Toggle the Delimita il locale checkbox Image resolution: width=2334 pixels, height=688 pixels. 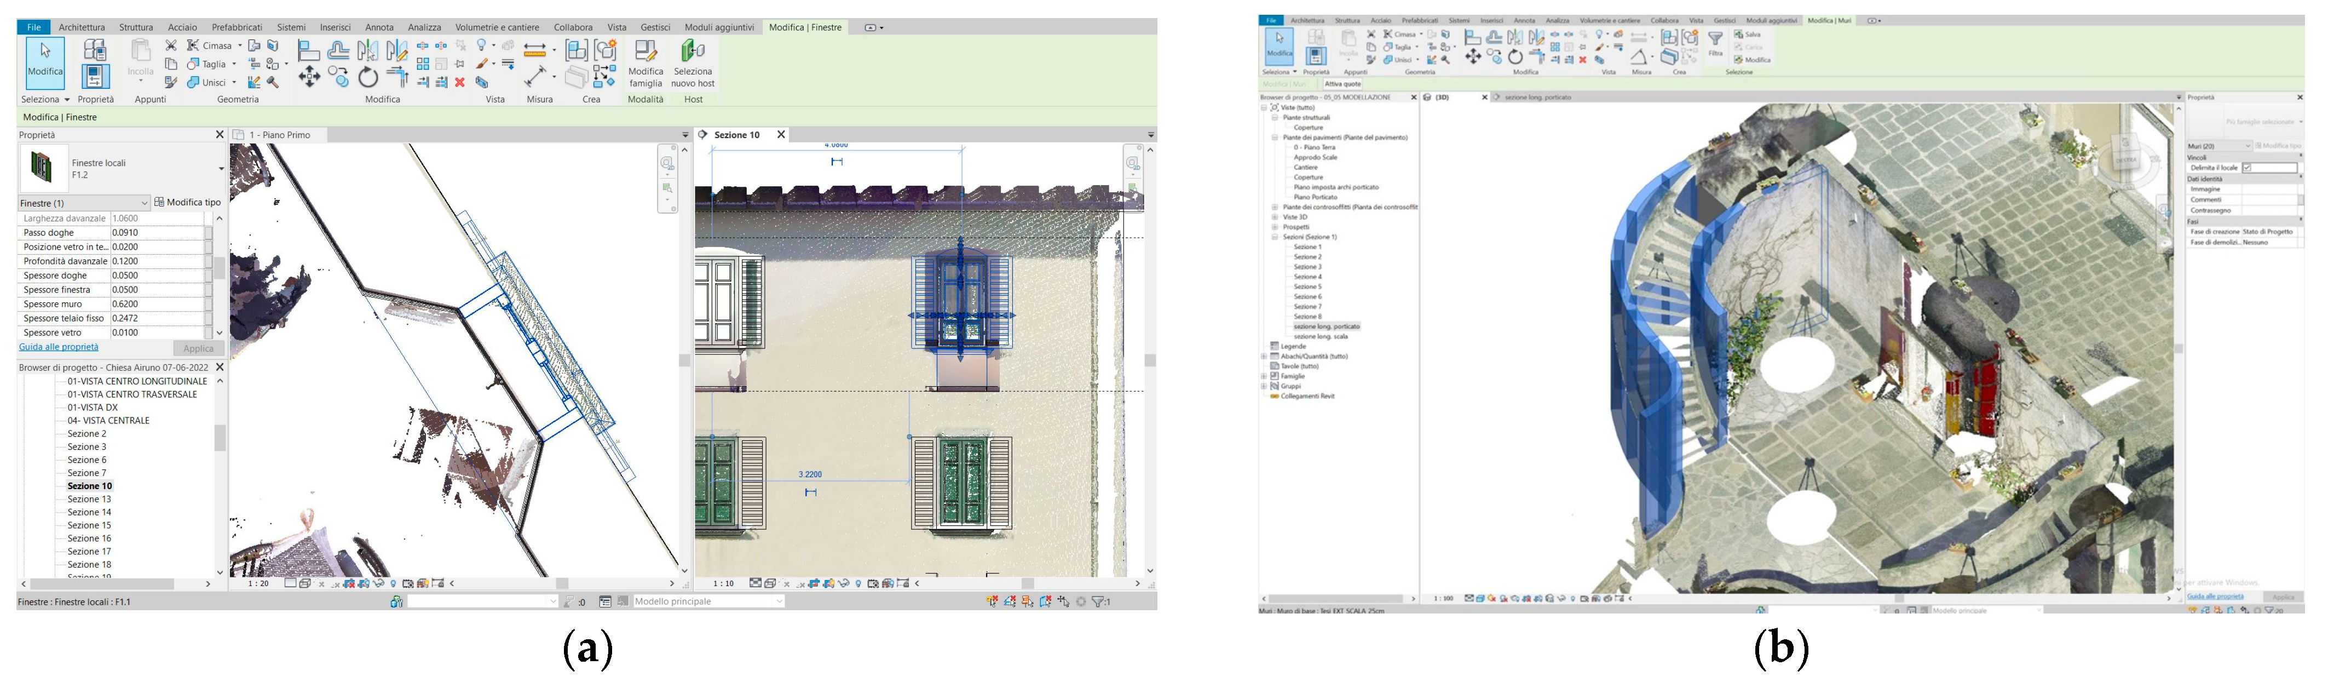click(2247, 168)
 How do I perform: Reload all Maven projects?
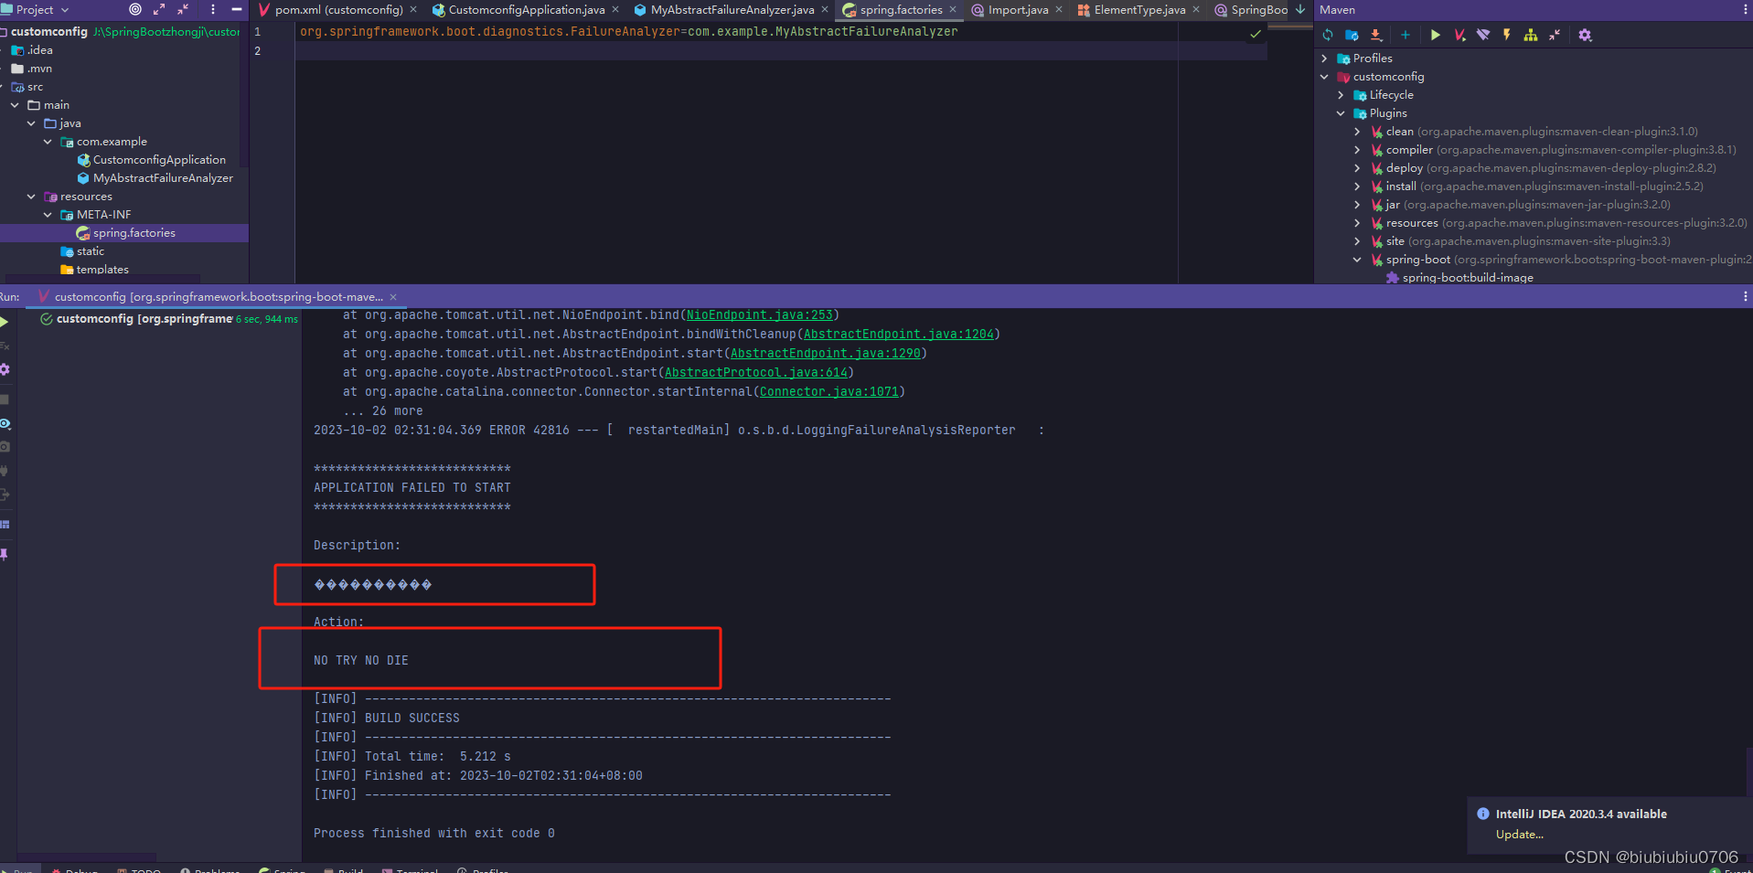tap(1327, 35)
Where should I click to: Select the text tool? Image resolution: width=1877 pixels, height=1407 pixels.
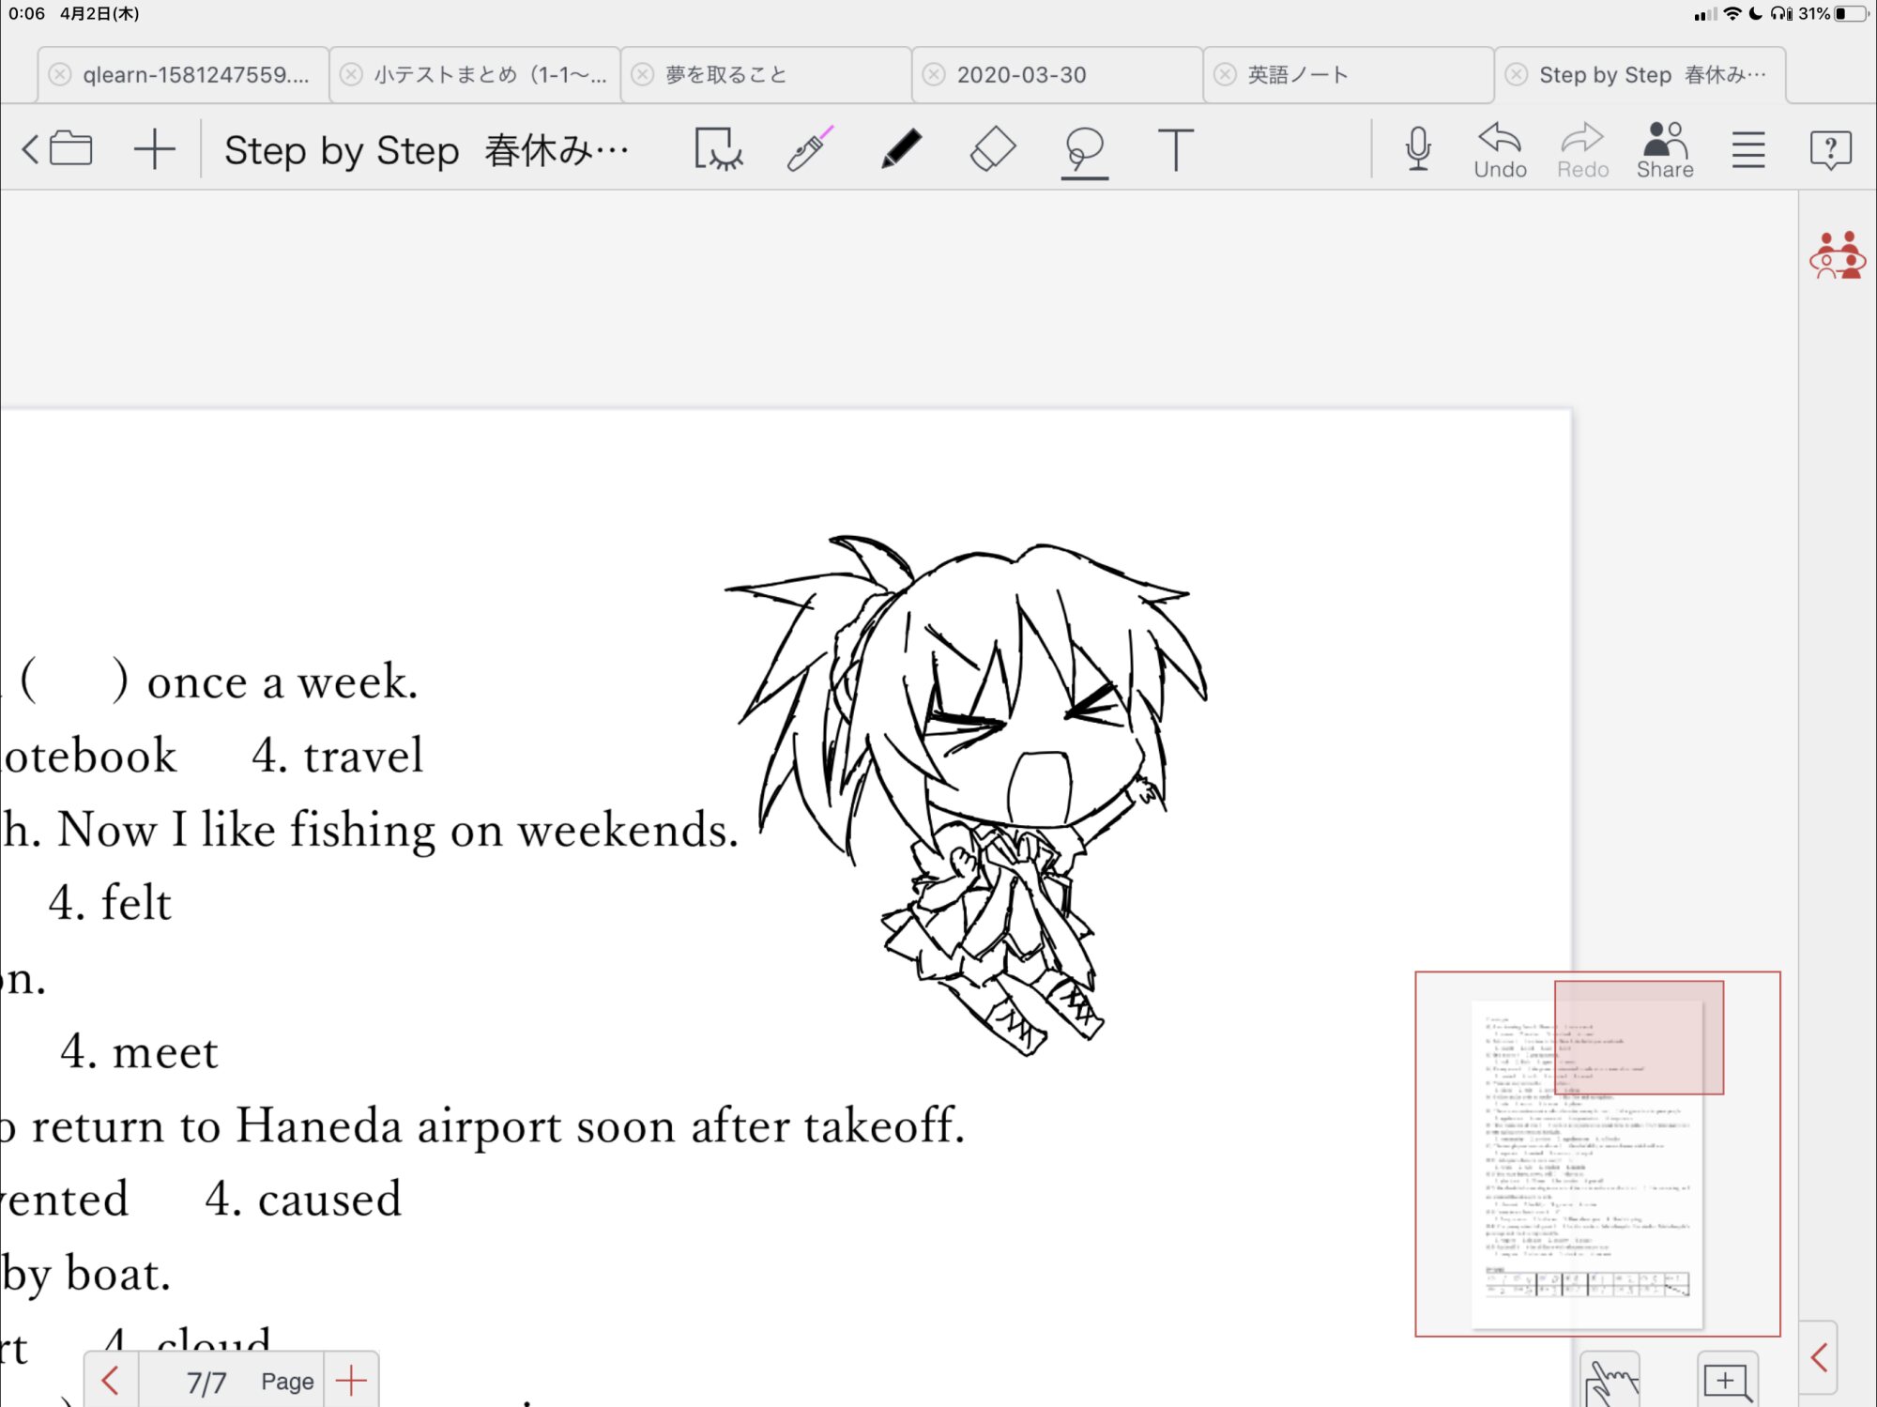[x=1174, y=149]
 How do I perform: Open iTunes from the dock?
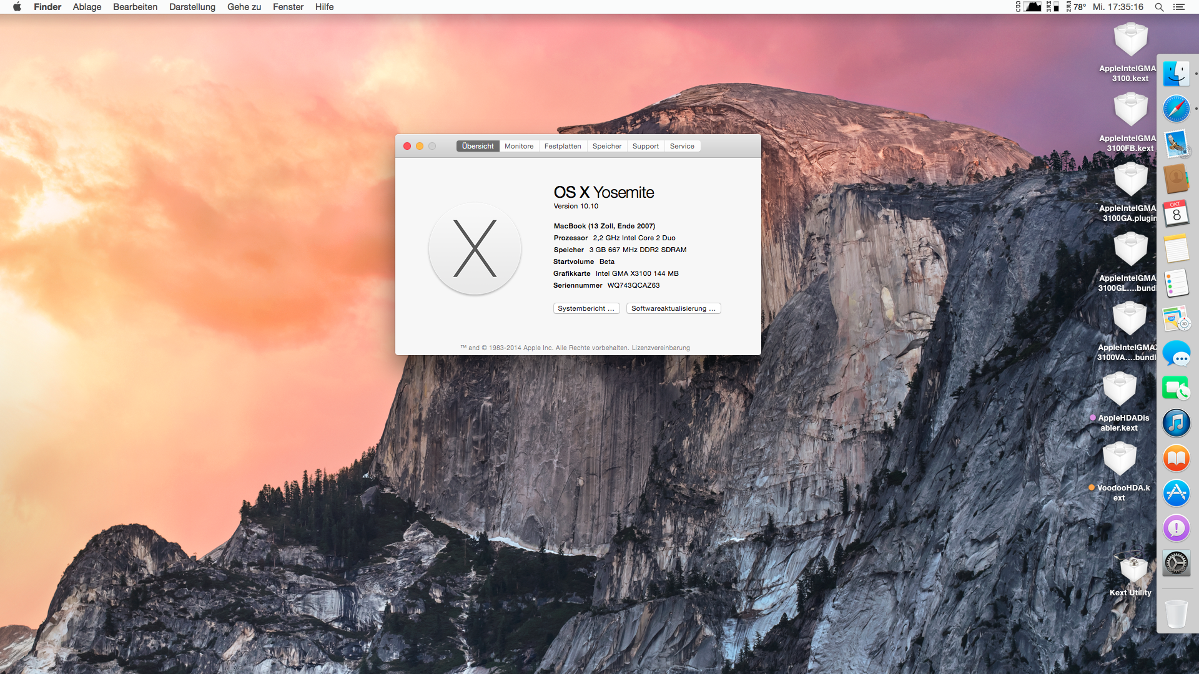pyautogui.click(x=1176, y=423)
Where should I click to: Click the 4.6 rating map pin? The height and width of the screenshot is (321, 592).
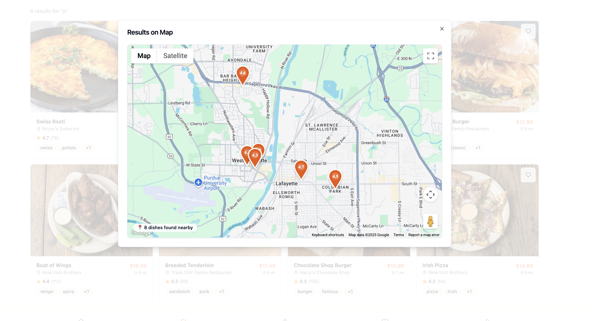[x=243, y=74]
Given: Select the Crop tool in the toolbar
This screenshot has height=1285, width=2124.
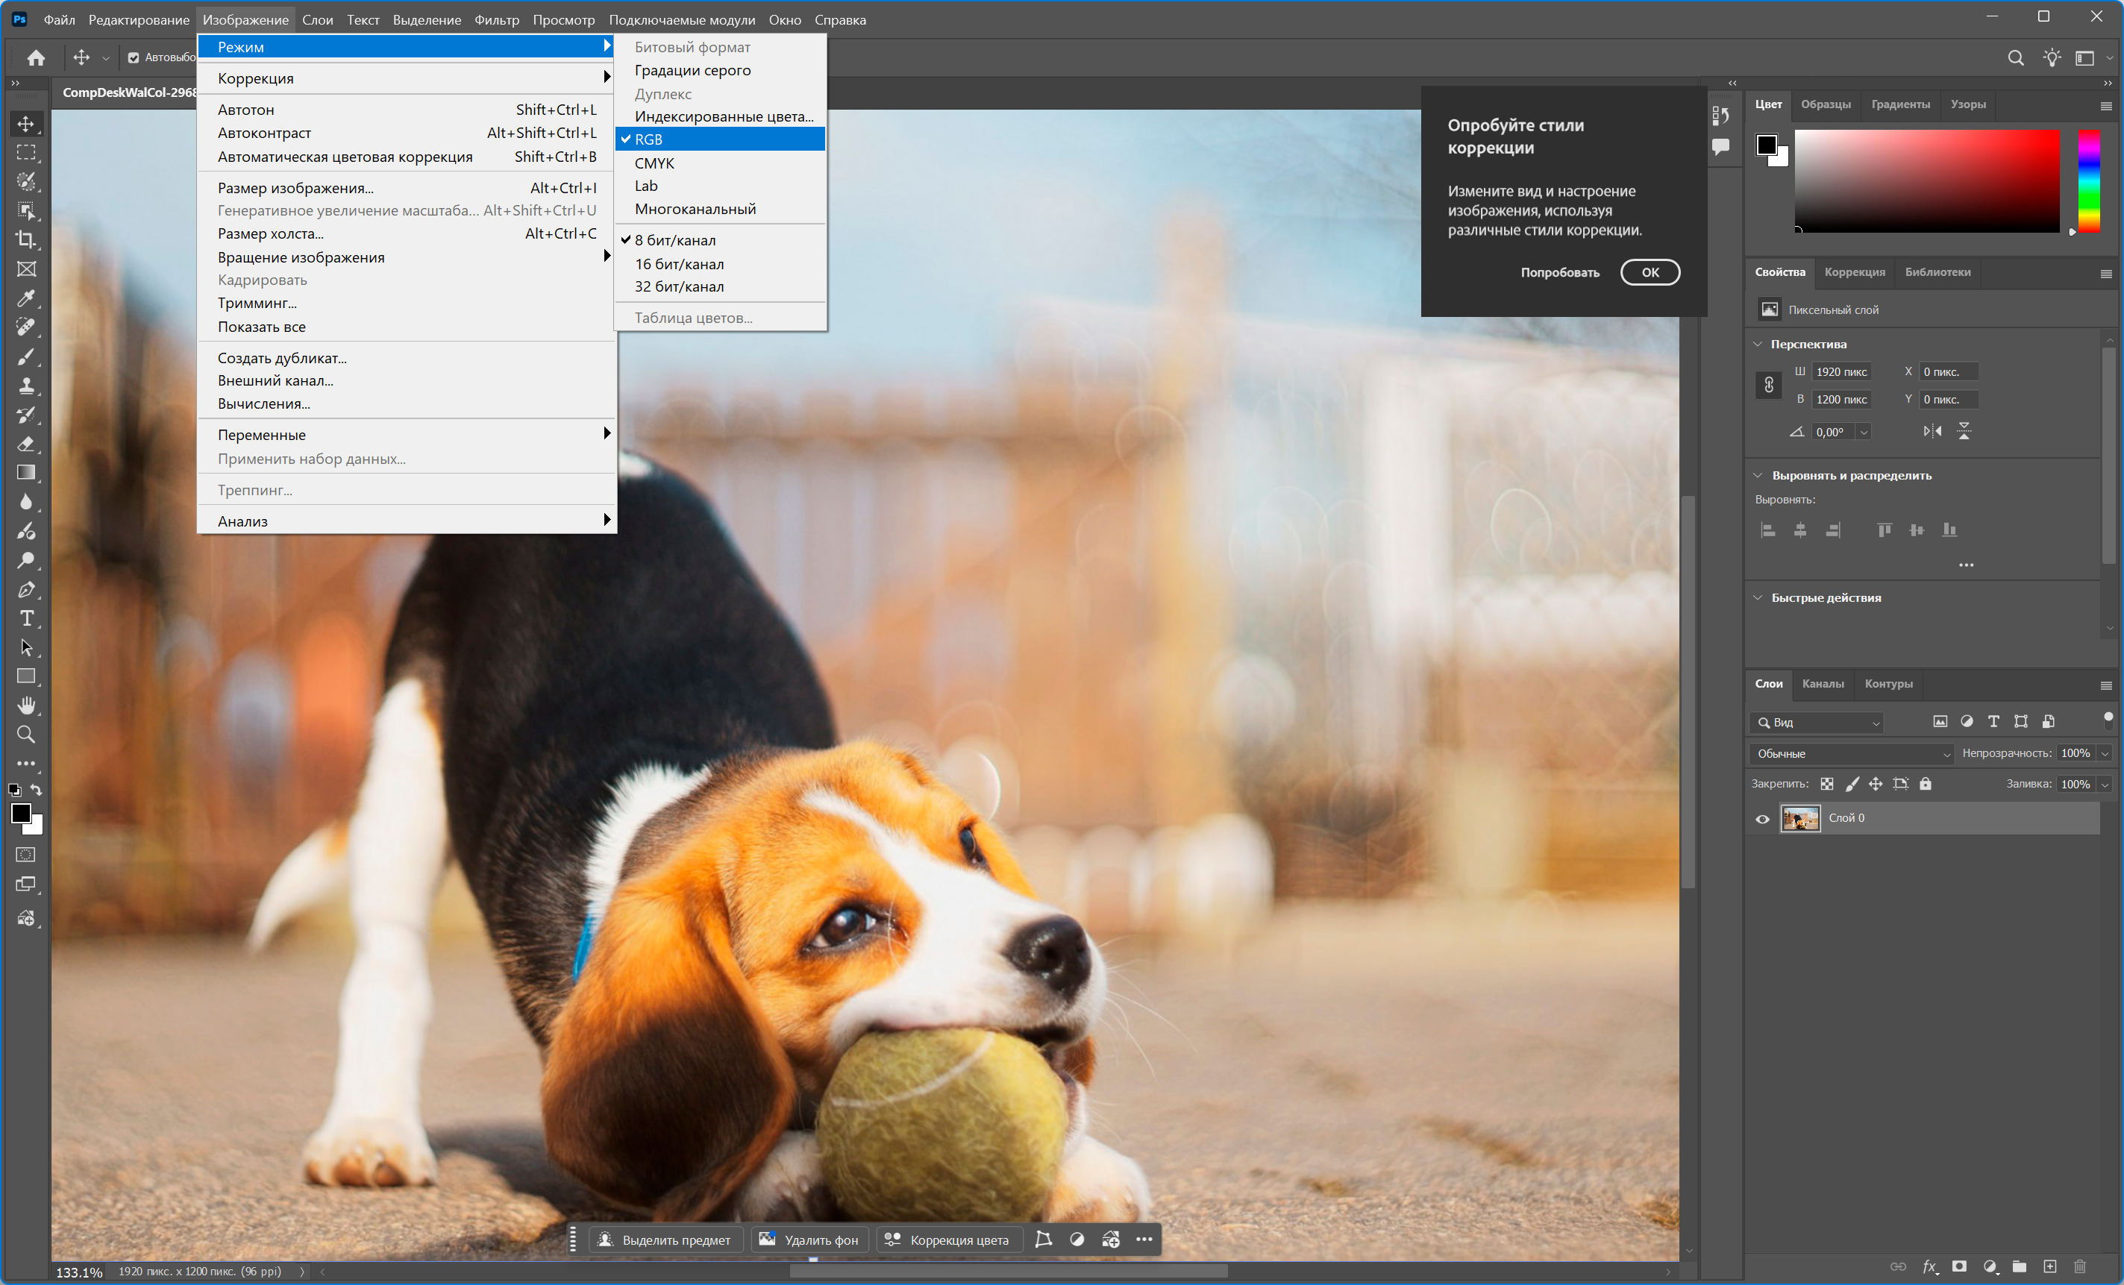Looking at the screenshot, I should point(26,240).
• • •
- **To do**
For this exercise, write out exactly the lines from the one with "Where should I click to: Select" through the last line of the records, inclusive, and leave each picture out.

- **Written answer**
Where should I click to: Select the text tool? Image resolution: width=1877 pixels, height=1407 pixels.
[x=1174, y=149]
 How do I perform: Open iTunes from the dock?
pyautogui.click(x=1176, y=423)
Where should I click to: Click the 4.6 rating map pin? The height and width of the screenshot is (321, 592).
[x=243, y=74]
Given: Select the Crop tool in the toolbar
This screenshot has height=1285, width=2124.
Looking at the screenshot, I should point(26,240).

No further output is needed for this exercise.